While the tariffs on black olives stem from a separate trade dispute, Spanish table olive producers and politicians see the meeting as the time to eliminate the tariffs.
According to the Spanish Association of Table Olive Exporters and Producers (Asemesa), black table olive exports to the U.S. have fallen by 68 percent since the tariffs were imposed back in 2017.
As a result of both sets of tariffs, the entire table olive sector has lost an estimated €135 million in the past 3.5 years.

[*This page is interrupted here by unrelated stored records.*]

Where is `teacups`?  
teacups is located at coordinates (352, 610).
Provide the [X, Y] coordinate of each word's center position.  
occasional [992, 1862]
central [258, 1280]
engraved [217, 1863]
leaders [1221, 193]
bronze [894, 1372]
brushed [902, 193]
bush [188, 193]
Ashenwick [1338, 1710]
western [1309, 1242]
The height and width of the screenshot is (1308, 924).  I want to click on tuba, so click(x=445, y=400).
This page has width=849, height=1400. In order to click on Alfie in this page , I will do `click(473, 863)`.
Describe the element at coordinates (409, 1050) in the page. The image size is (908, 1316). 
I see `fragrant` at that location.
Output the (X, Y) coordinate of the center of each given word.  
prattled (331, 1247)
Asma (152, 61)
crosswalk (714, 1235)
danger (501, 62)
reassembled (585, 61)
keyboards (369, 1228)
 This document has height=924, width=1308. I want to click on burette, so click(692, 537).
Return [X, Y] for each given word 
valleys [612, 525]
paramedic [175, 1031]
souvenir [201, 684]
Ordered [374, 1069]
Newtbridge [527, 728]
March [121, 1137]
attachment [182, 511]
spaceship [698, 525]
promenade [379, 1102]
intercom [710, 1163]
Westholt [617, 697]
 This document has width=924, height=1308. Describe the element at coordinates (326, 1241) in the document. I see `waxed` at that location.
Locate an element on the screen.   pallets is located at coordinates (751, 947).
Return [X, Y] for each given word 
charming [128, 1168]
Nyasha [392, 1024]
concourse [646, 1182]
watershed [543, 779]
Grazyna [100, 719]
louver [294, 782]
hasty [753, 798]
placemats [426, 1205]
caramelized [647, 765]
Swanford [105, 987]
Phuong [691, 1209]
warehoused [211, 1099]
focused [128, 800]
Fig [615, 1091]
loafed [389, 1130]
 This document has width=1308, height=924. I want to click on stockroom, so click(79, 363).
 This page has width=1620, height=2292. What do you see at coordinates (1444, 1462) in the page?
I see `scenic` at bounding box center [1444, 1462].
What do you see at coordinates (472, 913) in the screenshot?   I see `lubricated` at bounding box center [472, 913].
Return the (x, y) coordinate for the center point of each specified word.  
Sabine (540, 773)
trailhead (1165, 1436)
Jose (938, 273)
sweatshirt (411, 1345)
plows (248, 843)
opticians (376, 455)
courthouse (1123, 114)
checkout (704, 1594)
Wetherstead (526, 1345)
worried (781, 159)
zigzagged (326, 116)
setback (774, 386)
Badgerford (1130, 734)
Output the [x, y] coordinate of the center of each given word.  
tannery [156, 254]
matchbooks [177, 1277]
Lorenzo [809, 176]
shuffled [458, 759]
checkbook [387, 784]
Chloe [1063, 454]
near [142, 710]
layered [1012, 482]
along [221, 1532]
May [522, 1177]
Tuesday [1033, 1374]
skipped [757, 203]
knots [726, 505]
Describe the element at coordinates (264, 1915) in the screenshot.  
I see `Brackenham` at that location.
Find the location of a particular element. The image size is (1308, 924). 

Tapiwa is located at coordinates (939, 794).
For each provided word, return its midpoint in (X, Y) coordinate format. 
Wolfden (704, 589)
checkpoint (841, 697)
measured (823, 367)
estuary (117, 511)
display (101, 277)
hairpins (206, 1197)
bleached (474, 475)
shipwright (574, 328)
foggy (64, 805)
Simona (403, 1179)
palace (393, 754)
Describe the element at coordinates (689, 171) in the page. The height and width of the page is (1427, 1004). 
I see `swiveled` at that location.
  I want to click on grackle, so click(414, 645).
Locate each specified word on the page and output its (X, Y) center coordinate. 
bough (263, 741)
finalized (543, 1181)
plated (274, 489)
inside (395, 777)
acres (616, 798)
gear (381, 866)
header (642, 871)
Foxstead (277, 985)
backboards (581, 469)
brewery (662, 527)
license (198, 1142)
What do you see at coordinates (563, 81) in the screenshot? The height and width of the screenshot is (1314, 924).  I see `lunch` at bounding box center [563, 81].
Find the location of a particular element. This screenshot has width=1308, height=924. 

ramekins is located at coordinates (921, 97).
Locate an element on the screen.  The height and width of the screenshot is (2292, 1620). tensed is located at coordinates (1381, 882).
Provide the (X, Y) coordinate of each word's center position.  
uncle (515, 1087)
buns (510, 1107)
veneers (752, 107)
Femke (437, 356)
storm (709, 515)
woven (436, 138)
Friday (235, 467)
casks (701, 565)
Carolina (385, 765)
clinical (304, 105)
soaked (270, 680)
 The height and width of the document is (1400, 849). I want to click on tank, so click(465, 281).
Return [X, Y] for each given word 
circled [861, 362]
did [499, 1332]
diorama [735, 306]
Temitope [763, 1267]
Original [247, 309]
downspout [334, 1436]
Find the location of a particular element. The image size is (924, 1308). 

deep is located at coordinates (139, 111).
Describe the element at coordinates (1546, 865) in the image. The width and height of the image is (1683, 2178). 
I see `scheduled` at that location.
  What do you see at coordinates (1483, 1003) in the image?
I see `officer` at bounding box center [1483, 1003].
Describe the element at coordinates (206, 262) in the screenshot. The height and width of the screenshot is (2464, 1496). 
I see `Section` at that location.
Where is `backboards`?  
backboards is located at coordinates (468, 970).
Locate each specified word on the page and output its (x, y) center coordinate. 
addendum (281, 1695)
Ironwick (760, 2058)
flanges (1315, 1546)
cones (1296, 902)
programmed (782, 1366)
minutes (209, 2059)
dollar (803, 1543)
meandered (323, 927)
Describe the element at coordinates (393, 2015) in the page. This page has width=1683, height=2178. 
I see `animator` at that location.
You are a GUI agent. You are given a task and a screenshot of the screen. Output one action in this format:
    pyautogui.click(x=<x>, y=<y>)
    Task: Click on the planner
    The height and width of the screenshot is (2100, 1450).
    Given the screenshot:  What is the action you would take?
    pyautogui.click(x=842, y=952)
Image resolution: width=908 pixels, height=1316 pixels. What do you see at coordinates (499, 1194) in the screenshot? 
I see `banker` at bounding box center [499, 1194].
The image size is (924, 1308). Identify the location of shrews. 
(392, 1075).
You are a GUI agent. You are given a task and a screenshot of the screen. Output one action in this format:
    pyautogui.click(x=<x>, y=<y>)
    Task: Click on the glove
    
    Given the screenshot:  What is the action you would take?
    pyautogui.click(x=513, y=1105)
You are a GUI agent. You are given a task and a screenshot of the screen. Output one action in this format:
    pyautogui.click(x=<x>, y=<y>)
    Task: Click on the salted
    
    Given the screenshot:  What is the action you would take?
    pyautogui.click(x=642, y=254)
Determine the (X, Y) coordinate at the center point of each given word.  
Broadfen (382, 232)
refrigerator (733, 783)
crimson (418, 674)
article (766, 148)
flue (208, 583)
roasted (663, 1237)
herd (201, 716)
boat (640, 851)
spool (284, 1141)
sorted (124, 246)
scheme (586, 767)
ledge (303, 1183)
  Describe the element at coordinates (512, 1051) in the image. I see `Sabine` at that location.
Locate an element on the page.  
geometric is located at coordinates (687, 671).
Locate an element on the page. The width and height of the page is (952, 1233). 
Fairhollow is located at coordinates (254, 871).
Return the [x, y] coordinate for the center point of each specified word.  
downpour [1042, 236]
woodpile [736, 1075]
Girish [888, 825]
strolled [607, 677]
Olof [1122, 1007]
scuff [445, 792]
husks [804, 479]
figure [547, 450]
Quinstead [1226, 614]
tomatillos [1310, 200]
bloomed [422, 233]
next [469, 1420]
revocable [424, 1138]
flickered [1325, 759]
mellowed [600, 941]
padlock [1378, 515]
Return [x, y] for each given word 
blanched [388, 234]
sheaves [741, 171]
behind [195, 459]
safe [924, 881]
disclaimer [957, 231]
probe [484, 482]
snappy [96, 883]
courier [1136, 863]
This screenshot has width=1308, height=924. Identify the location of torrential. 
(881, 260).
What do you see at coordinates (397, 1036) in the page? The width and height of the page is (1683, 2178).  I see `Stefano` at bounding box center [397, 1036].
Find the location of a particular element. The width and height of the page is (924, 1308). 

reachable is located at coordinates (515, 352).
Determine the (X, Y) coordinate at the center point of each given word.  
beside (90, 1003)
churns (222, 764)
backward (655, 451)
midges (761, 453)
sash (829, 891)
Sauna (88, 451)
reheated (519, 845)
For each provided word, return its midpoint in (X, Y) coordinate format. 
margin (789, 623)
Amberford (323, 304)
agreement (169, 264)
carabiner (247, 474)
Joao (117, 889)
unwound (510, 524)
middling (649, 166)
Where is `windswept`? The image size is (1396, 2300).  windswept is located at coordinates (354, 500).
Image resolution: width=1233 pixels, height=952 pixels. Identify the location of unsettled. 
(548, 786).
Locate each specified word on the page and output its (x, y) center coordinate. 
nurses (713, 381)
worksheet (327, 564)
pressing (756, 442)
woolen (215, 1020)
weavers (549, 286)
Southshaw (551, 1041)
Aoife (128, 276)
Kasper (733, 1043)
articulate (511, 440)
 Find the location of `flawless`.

“The tariff on black table olives had a specific impact on companies and cooperatives in Seville, which had been exporting to the U.S. for more than 40 years,” Clara Aguilera, a center-left Member of the European Parliament (MEP) from Granada, said at a recent event.
Also speaking at the event, Juan Ignacio Zoido, a center-right MEP from Seville, called the tariffs “unfair and abusive.” He added that the conflict “is not positive for anyone” and has harmed consumers and producers “on both sides of the Atlantic.”
The meeting between Biden and E.U. officials is also expected to come days before the World Trade Organization issues its final report on whether the legal basis for U.S. tariffs violates WTO policies.
Despite the lobbying from Spanish politicians, how the WTO rules on the case will ultimately determine whether or not black olive producers will receive any reprieve from the tariffs.